The numbers of IPv4 addresses available to organisations are rapidly dwindling, as the number of devices connected to the Internet proliferates. The next standard, IPv6, is being experimented with by organisations and telco around Australia and the globe, although few have started pushing the change out to customers as yet. In Australia, companies such as iiNet and Internode have IPv6 migration plans under way, although other large telcos such as Optus haven’t yet revealed their approach to the issue.

In a post on the blog of the Australian Government Information Management Office today, the organisation’s acting director of architecture and emerging technologies, Brian Catto, published details of a presentation he and colleague assistant director John Hillier had given to the Australian IPv6 Summit in Melbourne. The Federal Government, Catto wrote, was progressing on its strategy of supporting IPv6 in line with a plan put together in July 2009 (PDF) for the initiative.

The plan calls for government agencies to go through a series of steps in preparation for complete adoption of IPv6 — starting with reviewing procurement policies and conducting stocktakes of both equipment and applications, and ranging through to progressively installing IPv6-capable equipment and upgrading existing equipment. Training is also a focus.

In the document, Federal Government chief information officer Ann Steward wrote that the depletion of the IPv4 address space had at that stage been predicted to occur at the end of 2011. “In the next three to five years, industry expects that equipment and services based on the IPv6 standard will become dominant,” Steward wrote, noting, however, that the Government would also be required to sustain quite a degree of IPv4 traffic at least over the next decade.

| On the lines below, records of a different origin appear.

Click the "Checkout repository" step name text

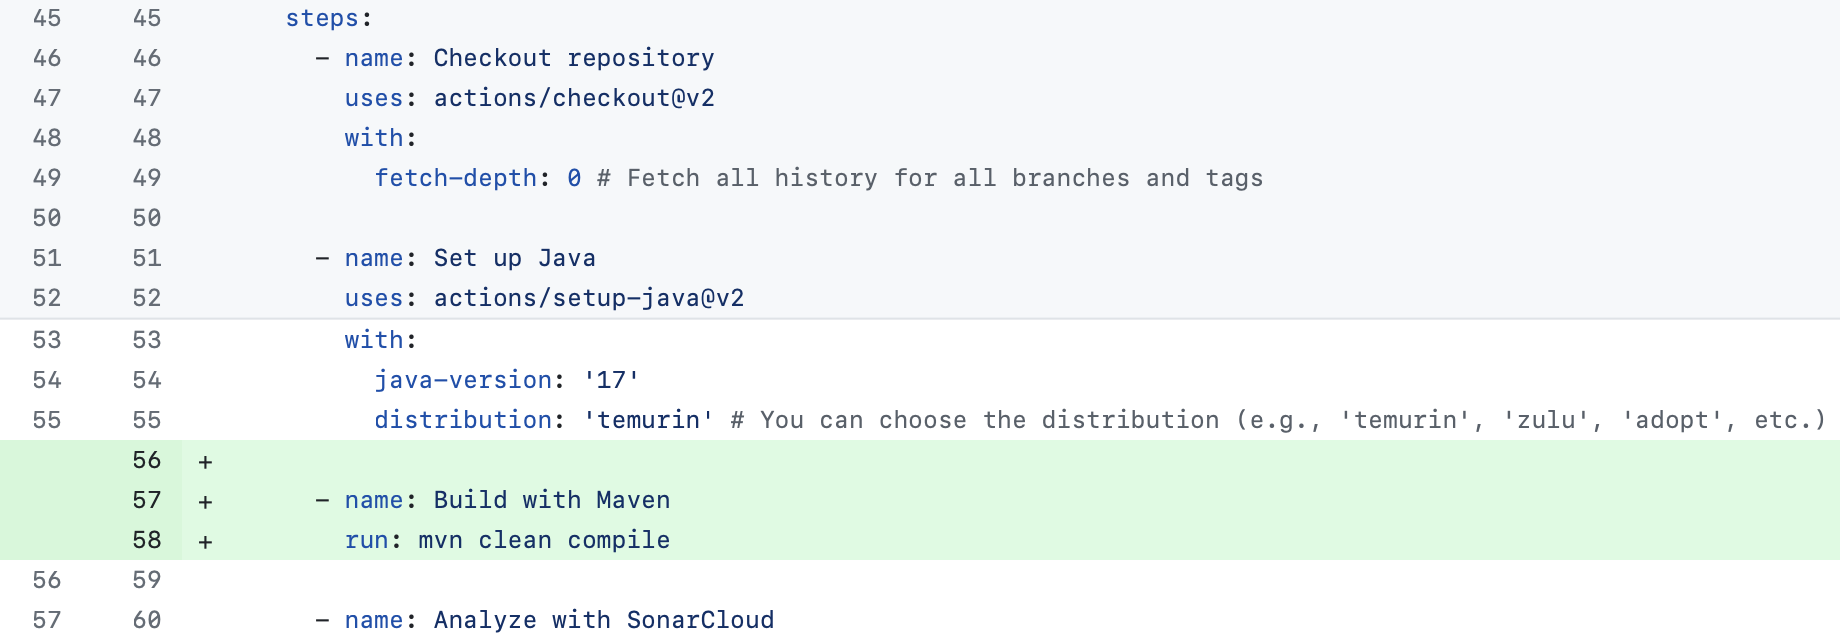(573, 59)
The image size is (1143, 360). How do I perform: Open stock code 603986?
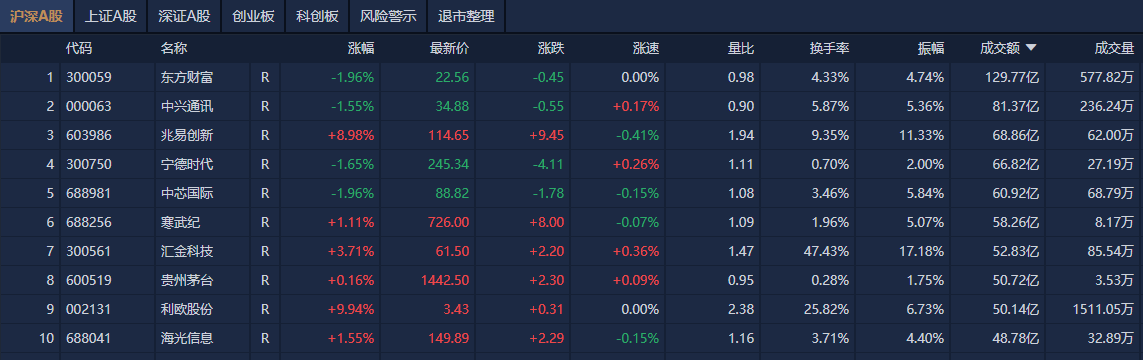(x=89, y=136)
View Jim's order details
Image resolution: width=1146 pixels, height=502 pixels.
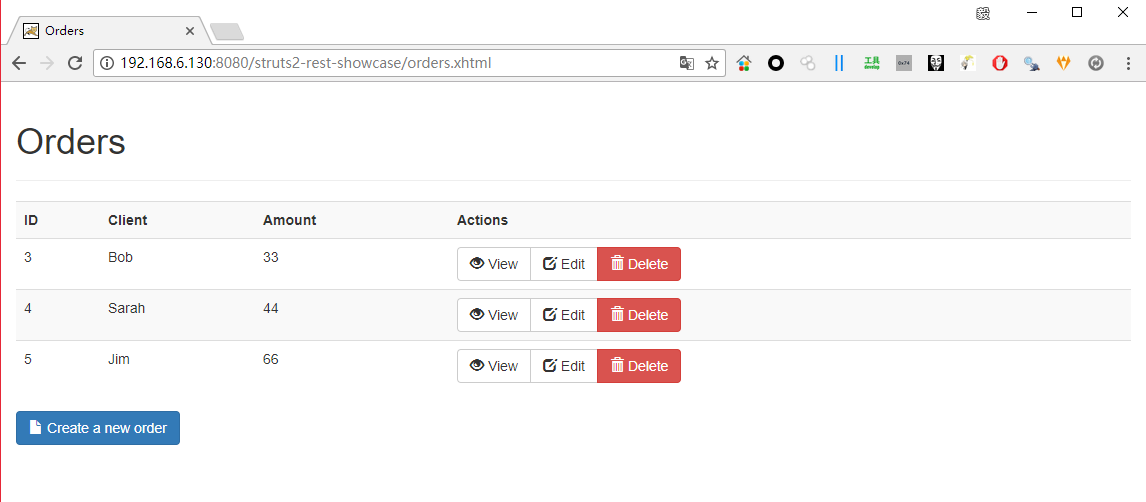(493, 366)

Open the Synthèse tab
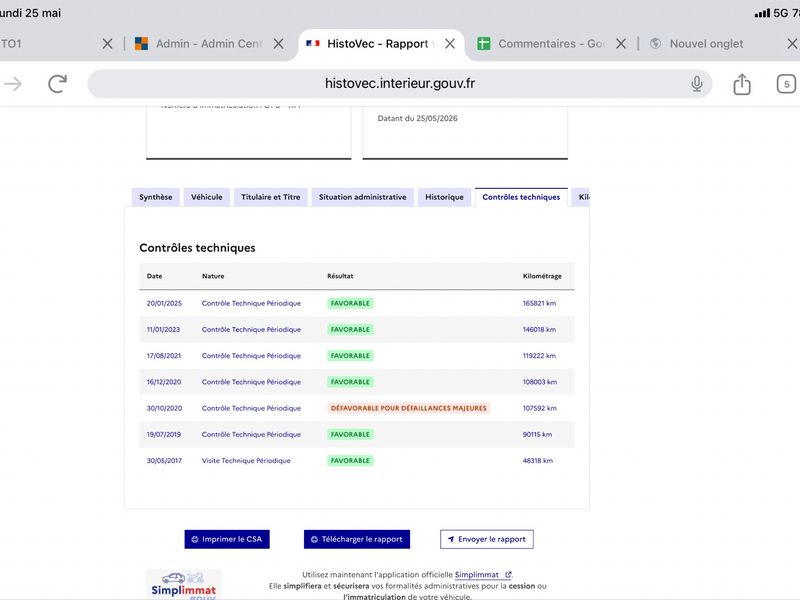[156, 197]

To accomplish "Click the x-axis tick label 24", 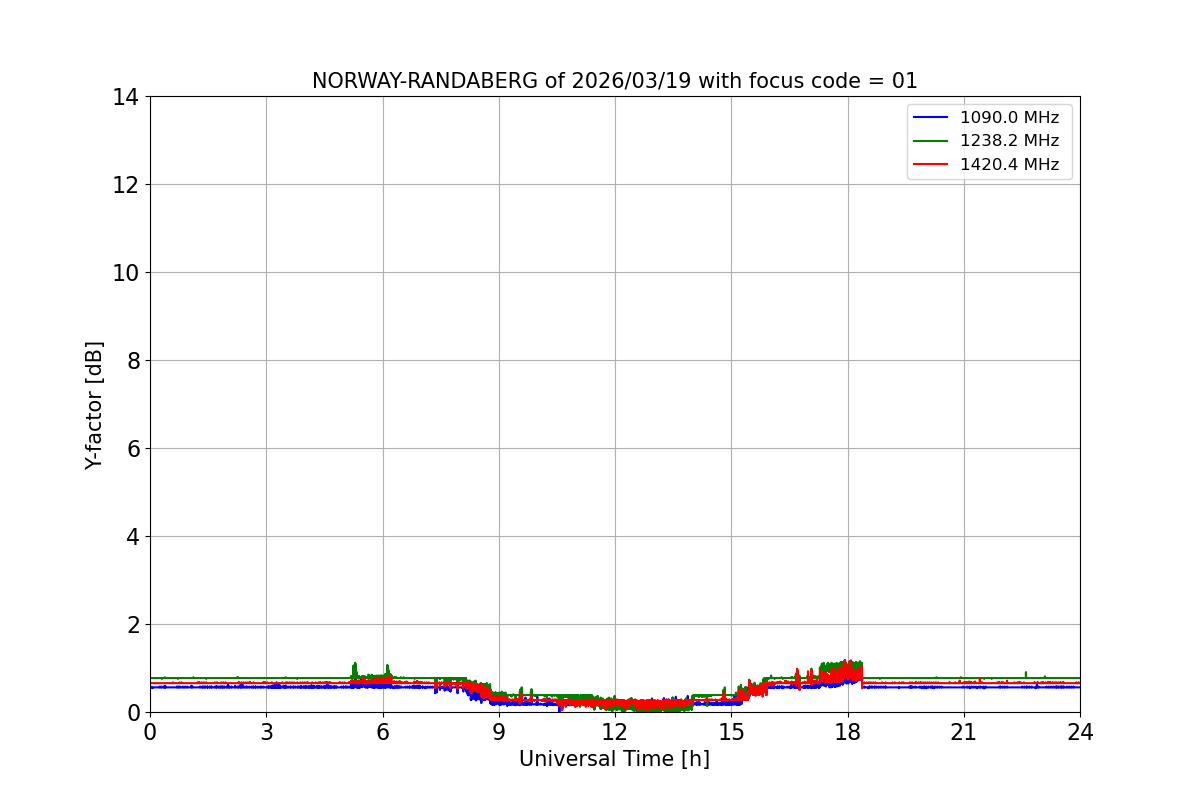I will [1080, 732].
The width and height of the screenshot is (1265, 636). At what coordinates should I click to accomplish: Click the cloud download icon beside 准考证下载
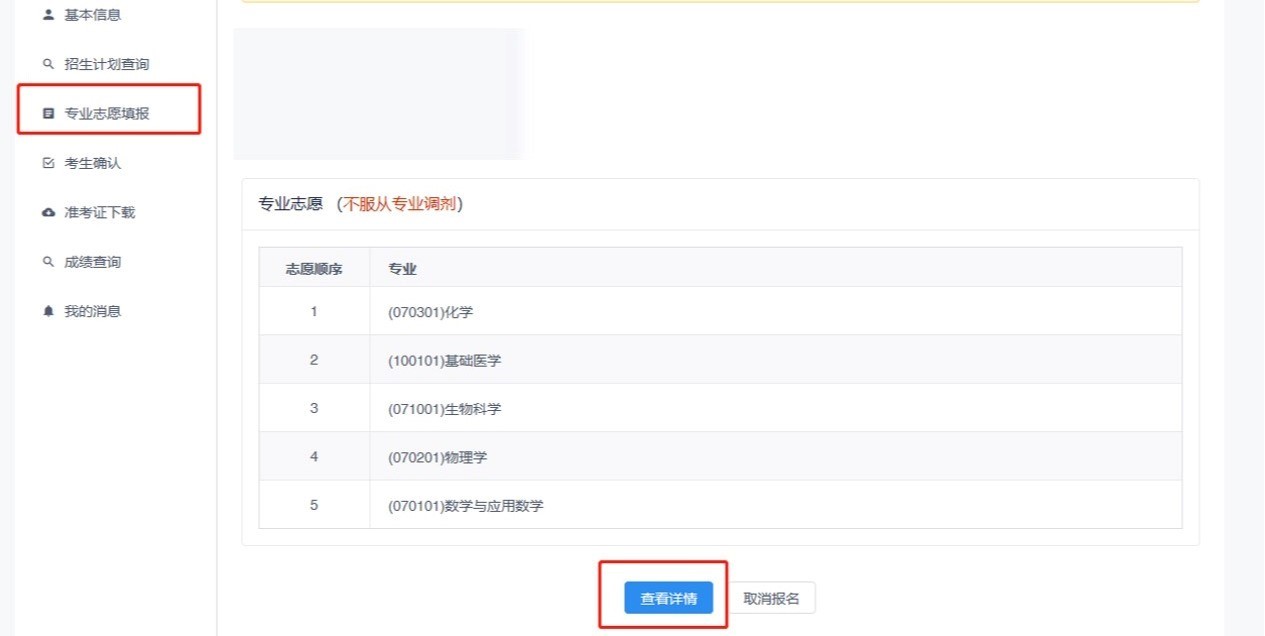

In the presentation given by Catto and Hillier, the pair noted that the majority of Federal Government agencies were carrying out the IPv6 strategy — including the major departments of Defence, Human Services, Finance and Deregulation and Broadband, Communications and the Digital Economy.

The Government was currently in the ‘transition’ phase of its migration to IPv6, the pair noted, with hardware being upgraded, IPv6 address space being reserved, operating systems and applications being made ready for the change and Internet gateways being upgraded.

Starting from 2012, the Government will move into the ‘implementation’ phase, where IPv6 will be enabled across the public sector. “Agencies continue to make good progress towards the final milestone of December 2012,” wrote Catto.

It is unclear at this point how many of Australia’s other major organisations — in the public, private and non-profit sectors — are progressing towards IPv6 with any haste. Migrations are widespread in the telecommunications sector, which also needs to ensure its customers can continue to receive services, but few other organisations have detailed their IPv6 plans.

The IPv6 Summit in Melbourne was dominated by presenters from vendors such as Cisco, F5 Networks and HP as well as telcos, with few customer presentations. The presentation by ISP iiNet was entitled “Our Journey to IPv6, and Why We’re Not In a Rush”. Its summary states: “iiNet has been rolling out IPv6 capability through its national network during 2011 and has made significant progress. However the project and rollout is at our own pace and this talk will be about why we aren’t rushing to transition to IPv6, and why we will be ready 6 months before we need to be.”

opinion/analysis
Opinions differ widely about how serious the IPv4 exhaustion problem is, but I’m not currently seeing a lot of activity by major Australian organisations in the area. Will there come a point where major problems start to be experienced? I’m not sure.

Image credit: Shannon Pifko, royalty free

2 COMMENTS

  1. What I’m seeing with IPv6 dual stacking in the enterprise is much of the enterprise networking equipment is just not 100% ready. It only takes a minor feature not to work and you may as well not even use IPv6 (eg firewall failover doesn’t work if you have IPv6 enabled). For all Cisco’s hype about supporting IPv6 – it’s mostly limited to support in the carrier space – their security, enterprise, application space is very much behind…

    • Interesting. I wouldn’t mind speaking to some of the networking hardware guys about this. I’m not surprised … but surely this stuff should be ready by now.